March 03, 2005

More Zombies

In another comment too interesting to leave hanging off an irrelevant entry, Camilo Libedinsky writes:

This is a comment on your March 16th 2004 blog on motion induced blindness... there you say: "Is it conceivable that the zombie sees but isn't really aware of seeing the yellow dot, and also sees but isn't really aware of not seeing the yellow dot, and yet somehow still can distinguish objectively between the two states (so it
can describe the illusion) just like someone with a mind?" I have a problem here with your definition of "seeing". Actually, in the rain, there are differences between the state of "seeing" the yellow dot and not "seeing" it during motion induced blindness. And that's precisely what neuroscientists are trying to pin down so as to find the neural correlates of visual perception. Back to your zombie argument, a zombie could in principle, given the change in neural activity, signal the appearance and disappearance of the yellow dot without a qualitative state associated to it. Of course here I am not at all defending the logical possibility of zombies; just pointing ut that motion induced blindness can't be used to target the zombie argument.

I think that's more or less my point, though.

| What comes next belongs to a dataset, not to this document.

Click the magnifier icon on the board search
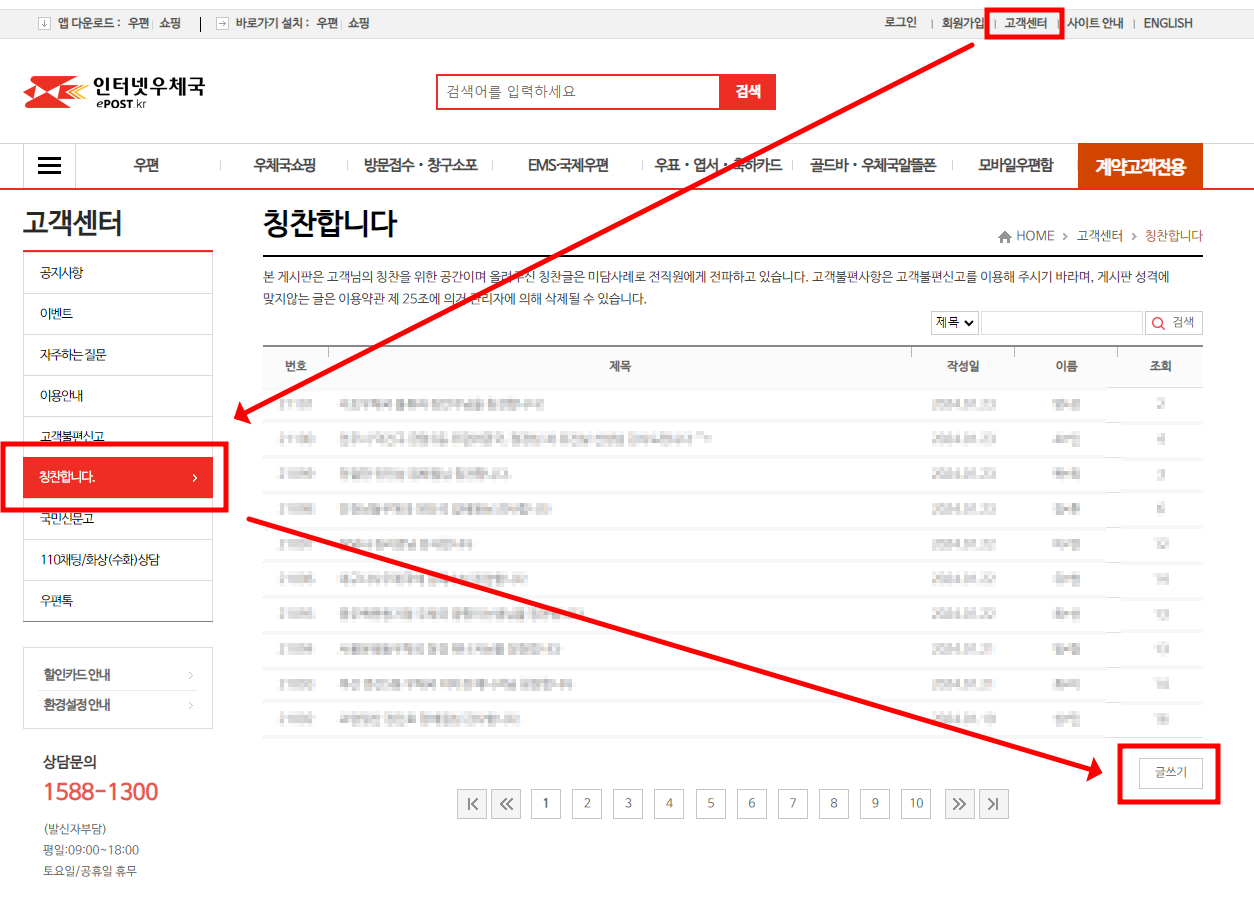This screenshot has width=1254, height=915. pos(1160,322)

If neuroscientist pin down a specific brain-state that correlates exactly with "seeing" or "not seeing", that is being both aware of the perception when it's there, and aware of its absence and the peculiarity of that absence when it's not, then is there any reason not to identify that brain-state with having qualia? I mean, assuming that there's something empirical to the supposition about zombies in the first place; if there's not, then why stop at Zombies instead of going directly to Solipsism in the first place?

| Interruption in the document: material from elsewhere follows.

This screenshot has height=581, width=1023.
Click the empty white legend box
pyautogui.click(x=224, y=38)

Posted by joshua at 10:13 PM | Comments (5)

Top Five Philosophers

In a comment on the last post, MP asks:

Okay, so who are your all time, desert-island, top 5 philosophers? I'll go first.

1) Marcus Aurelius
2) Alain de Botton
3) Ludwig Wittgenstein
4) A. A. Milne
5) Robert Heinlein

Cheers,
-MP

By "desert island", I'm assuming that he means ones that you can read and re-read, not necessarily the philosophers that made the greatest impact, or the ones that you'd want to organize your desert island society around. On that score I'd go for Marcus Aurelius, too, even though I think Epicurus had much more influence on my thinking. But when mostly fragments and restatements survive, you want more to keep you busy on a desert island. For the same reason, I think most of the analytic philosophers fall by the wayside. Do I really want to keep rereading Wittgenstein or Searle? For me I think it's probably

1) Nietszche
2) Isaiah Berlin
3) David Hume
4) Marcus Aurelius
5) Plato

But, as usual with such lists, I reserve my right to change my mind at any time. At any time, I tell you!